A continuación, se despide hasta mañana lunes deseándome mejoría. Eso me recuerda que estoy de guardia en el despacho de abogados laboralistas, que fundé hace años con un grupo de colegas de la Universidad, entre ellos, el buenazo de Peter.
No me apetece nada acudir a mi puesto de trabajo en pleno mes de agosto, pero... ¡qué remedio me queda! Además, los compañeros se han portado de lujo y me han hecho el inmenso favor, una vez más, de cambiarme las vacaciones para poder coincidir con mis hijos, que ahora mismo disfrutan en Londres con su padre de un segundo descanso estival.
Ignoro la razón, pero hago una rara asociación de ideas de mi ex con mis hijos en la ciudad del Támesis y la invitación de Gabi a cenar hoy en La Negra Tomasa, un restaurante cubano con música en vivo. Algún fin de semana que otro, reserva una mesa para ver cómo contoneo mi cuerpo en la diminuta pista de baile del local.
Al final, mi tremenda jaqueca me impide acudir a la cita. Por mucho que me guste bailar, es demasiado estruendo para mi maltrecha cabeza.
–Cariño –digo con tono mimoso– hoy no soy buena compañía. Ya sabes, la migraña.
Gabi es también compañero de despacho. Está divorciado, como yo, y mantenemos, prácticamente desde que me separe, un medio rollo, que nos alegra el alma y, desde luego, el físico. Aunque sé que está enamorado desde hace años, a mí solo me interesa su chasis. Es un tipo mega atractivo.

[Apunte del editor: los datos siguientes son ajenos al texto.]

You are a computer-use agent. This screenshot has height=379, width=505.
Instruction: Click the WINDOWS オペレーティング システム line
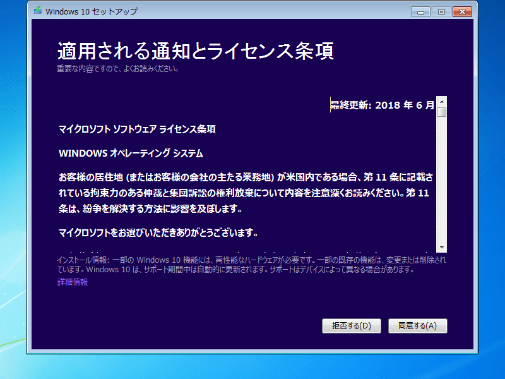click(131, 153)
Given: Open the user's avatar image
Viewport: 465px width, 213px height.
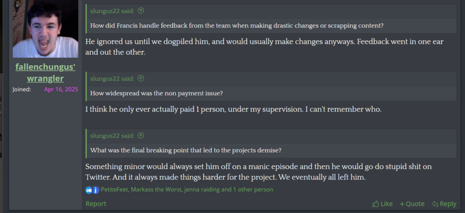Looking at the screenshot, I should [x=45, y=29].
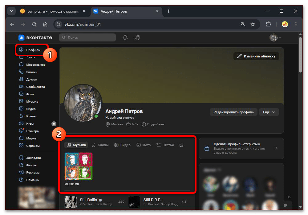Open Подробнее profile details link

coord(153,124)
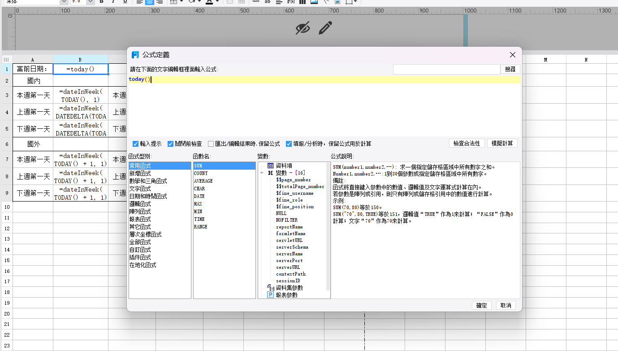The image size is (618, 351).
Task: Click the 變數 node icon in the tree
Action: pyautogui.click(x=270, y=173)
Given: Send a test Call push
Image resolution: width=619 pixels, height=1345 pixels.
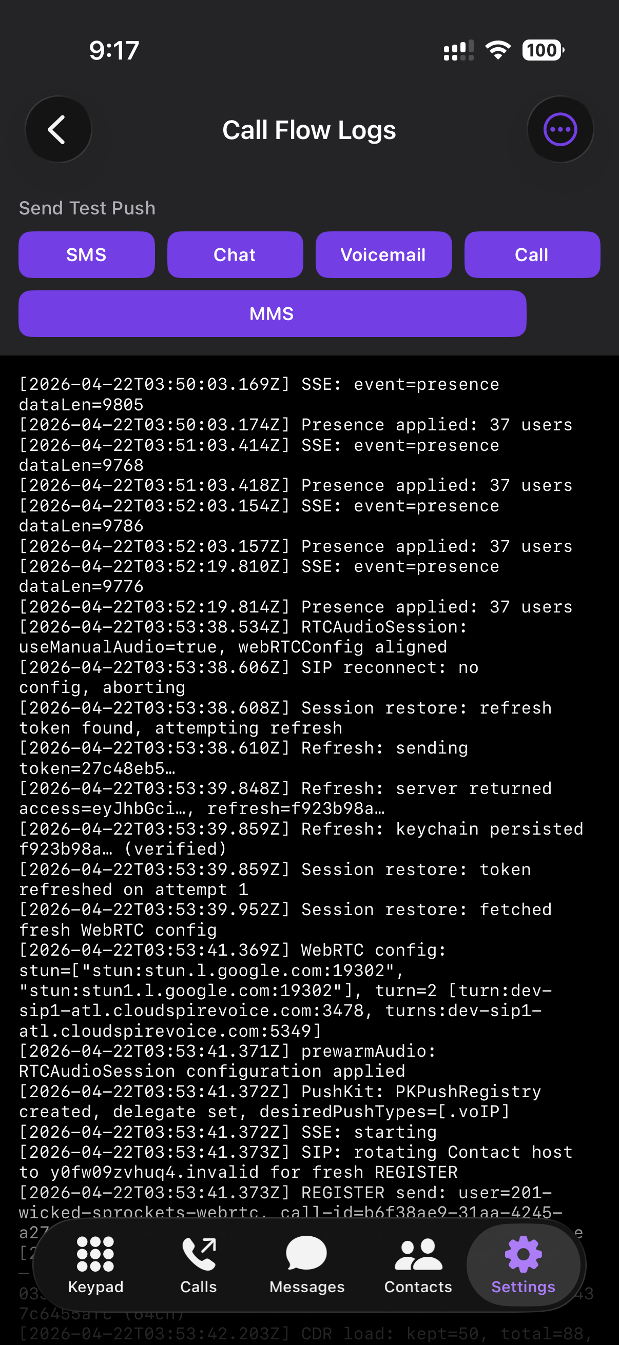Looking at the screenshot, I should coord(532,254).
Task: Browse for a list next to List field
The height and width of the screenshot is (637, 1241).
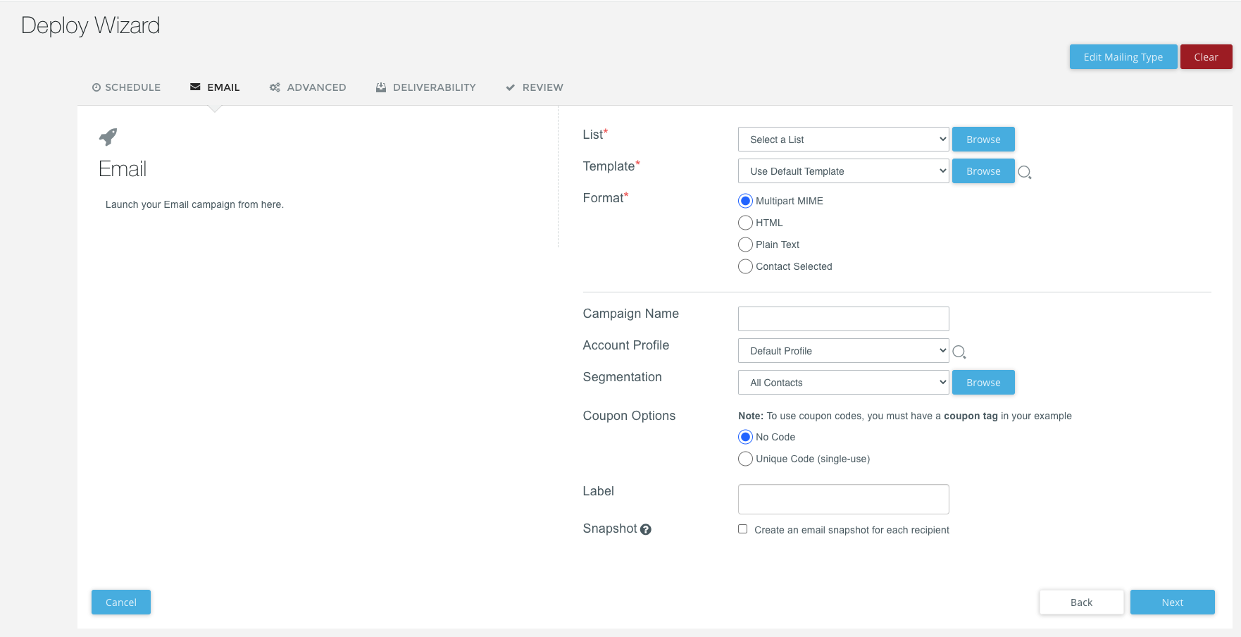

Su cuerpo mantiene a tono el mío, con esas grandes manos y ese metro noventa de planta que quita el sentido cuando te abraza. La verdad es que en la cama nos entendemos a la perfección. Es una fiera y aguanta lo que le echen. Por si fuera poco, compartimos una amistad de hace décadas.
De tarde en tarde, me pregunta, si ya le quiero un poco más, en busca de arrancarme un compromiso. Desea que formalicemos oficialmente nuestra relación, pero yo me resisto como gato panza arriba. Mi respuesta a sus arrumacos siempre es la misma: silencio y una mirada de espanto total. Ni en sueños me veo compartiendo mi vida con él.

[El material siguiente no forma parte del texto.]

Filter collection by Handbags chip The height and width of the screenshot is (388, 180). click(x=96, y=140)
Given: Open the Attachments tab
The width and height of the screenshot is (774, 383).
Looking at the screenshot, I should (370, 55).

Entonces, me mira con ojos apesadumbrados y me besa con devoción, devorando mis labios, al tiempo que baja con cariño su mano derecha hasta el final de mi talle y desde ahí continúa hasta el último asalto.
Ahora, encerrada en casa, me ha venido a la mente esa imagen de Gabi amándome. Con la luz apagada, reconozco en silencio que sería el hombre ideal, pero al corazón no se le puede mandar... Así, permanezco meditando, medio soñolienta tumbada en el sofá, un largo rato.